Table 3. Representation tools for the different ISO 10746 viewpoints [9].
Figure 2. Model and framework for representing multi-domain, knowledge-based, ontology-based, policy-driven ecosystems [1].
The mapping between elements from different domains or different viewpoints can only be performed at the horizontal level, i.e., at the same level of granularity. To get there, components must be specialized or generalized, respectively.
For designing, developing, and implementing P5 medicine ecosystems, we must generically model the system architecture and the unified process around it. Thereafter, we have to formally represent the domains involved in the use case of the business system considered. Then, we have to represent the different views in the contexts and from the perspectives of the domain experts participating in the business use case. A domain controlling the business system behavior and therefore being relevant across all specific use cases is, e.g., the policy domain, covering procedural, legal, administrative, security, privacy, and trustworthiness, as well as ethical aspects.
For managing organizations to meet their objectives, interests, and needs, strategic, operational, and tactical aspects must be considered. In that context, related standards and procedures have to be established alongside policies to create a strong governance structure.
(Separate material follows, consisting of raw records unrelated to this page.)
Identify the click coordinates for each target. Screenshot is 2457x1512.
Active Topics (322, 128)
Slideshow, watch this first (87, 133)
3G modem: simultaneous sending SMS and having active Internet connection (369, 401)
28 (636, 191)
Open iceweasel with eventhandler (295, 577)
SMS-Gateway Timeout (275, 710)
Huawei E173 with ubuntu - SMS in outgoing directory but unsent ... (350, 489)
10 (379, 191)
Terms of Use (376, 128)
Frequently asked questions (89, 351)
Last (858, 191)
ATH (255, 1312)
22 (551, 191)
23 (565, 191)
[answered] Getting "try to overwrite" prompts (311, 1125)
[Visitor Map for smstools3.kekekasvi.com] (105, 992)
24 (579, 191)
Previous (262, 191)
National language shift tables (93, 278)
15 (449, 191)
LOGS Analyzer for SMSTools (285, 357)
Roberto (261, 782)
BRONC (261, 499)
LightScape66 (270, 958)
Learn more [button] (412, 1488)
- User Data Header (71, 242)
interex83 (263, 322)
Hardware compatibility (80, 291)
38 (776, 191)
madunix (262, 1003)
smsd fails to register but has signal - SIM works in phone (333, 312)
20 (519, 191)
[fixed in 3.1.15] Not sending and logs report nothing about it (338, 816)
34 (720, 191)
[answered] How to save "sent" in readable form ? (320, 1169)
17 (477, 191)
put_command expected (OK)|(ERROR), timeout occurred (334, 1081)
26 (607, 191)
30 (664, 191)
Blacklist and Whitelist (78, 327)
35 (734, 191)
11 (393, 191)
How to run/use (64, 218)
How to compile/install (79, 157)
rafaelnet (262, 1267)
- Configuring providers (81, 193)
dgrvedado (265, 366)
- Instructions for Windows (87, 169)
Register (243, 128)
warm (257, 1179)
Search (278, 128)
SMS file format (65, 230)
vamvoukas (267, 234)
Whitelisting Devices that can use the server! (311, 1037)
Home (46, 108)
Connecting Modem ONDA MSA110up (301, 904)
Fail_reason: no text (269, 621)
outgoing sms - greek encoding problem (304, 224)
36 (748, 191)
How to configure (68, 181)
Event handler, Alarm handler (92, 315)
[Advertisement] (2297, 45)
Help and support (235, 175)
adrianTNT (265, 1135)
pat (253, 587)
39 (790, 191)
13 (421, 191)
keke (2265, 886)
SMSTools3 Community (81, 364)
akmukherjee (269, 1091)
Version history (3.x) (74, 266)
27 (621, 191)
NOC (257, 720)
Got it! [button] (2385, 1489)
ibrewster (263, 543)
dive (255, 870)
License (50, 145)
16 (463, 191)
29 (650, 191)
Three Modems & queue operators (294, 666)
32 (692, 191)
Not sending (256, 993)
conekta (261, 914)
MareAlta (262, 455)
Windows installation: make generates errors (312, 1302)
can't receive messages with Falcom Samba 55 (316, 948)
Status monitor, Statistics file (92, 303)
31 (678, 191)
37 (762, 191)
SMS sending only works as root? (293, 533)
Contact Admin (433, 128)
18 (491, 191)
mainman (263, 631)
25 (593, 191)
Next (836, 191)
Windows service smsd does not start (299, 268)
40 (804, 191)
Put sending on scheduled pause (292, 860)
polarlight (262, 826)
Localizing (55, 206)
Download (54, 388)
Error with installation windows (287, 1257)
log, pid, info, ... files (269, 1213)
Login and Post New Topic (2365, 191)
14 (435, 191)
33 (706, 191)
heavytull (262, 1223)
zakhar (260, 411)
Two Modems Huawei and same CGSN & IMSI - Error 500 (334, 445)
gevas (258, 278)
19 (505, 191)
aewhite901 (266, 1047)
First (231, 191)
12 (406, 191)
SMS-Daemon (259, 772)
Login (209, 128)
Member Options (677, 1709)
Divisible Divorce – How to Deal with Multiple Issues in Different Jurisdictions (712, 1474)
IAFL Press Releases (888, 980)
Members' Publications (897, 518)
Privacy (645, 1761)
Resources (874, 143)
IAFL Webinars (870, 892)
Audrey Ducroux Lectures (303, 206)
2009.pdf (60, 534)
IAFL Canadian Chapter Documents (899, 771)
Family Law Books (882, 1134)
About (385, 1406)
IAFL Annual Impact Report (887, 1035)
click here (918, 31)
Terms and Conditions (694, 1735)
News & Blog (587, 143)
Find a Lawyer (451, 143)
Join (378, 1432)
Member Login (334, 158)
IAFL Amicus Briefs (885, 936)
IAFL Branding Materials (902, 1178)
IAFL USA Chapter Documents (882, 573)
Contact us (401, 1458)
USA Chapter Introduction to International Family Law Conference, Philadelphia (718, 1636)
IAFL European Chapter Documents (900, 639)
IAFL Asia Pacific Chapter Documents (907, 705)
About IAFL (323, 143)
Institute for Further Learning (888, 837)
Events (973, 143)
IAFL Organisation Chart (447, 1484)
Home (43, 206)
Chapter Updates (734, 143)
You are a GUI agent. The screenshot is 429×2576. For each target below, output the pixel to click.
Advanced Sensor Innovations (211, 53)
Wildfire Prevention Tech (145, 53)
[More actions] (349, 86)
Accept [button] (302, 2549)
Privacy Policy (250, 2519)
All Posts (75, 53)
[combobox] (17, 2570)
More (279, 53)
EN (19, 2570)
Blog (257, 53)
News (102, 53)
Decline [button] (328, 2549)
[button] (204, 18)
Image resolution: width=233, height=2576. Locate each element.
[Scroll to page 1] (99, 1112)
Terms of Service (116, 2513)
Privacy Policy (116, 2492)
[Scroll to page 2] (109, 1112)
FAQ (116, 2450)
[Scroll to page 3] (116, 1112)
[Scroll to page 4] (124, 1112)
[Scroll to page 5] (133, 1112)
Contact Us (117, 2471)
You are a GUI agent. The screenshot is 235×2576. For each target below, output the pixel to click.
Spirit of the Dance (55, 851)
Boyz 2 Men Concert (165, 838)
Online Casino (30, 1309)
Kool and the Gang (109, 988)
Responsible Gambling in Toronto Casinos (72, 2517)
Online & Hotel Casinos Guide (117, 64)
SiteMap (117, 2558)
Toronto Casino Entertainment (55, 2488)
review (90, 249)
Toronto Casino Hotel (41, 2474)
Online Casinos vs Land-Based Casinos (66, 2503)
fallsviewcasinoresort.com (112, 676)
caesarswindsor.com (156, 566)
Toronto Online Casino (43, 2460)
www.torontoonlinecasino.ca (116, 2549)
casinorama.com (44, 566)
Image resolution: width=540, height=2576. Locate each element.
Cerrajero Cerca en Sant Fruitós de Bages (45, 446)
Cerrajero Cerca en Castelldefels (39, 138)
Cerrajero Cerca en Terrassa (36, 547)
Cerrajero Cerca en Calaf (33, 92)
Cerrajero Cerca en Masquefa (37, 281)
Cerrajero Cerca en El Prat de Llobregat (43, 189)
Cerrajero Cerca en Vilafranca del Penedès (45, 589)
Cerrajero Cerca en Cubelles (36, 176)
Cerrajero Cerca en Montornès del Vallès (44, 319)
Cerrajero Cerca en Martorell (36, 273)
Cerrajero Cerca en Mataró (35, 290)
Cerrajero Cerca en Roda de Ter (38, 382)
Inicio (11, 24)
Security and privacy policies address operational needs [16].
Consequently, we need architecture standards, knowledge representation, and management standards, including ontology standards and terminology standards, for all domains involved in the ecosystem. Furthermore, policy standards, business process modeling standards, information standards, and data standards to model and implement the 5P medicine ecosystem in a compliant and conformant way are necessary. In that context, we cannot ignore quality criteria standards to enable quality assessment (self-assessment and/or assessment by certified assessors) of pHealth digital tools such as IEC 82304-2:2021 Health Software-Part 2: Health and wellness apps-Quality and reliability [17]. Each standard family will be discussed and exemplified in some detail in the next sections.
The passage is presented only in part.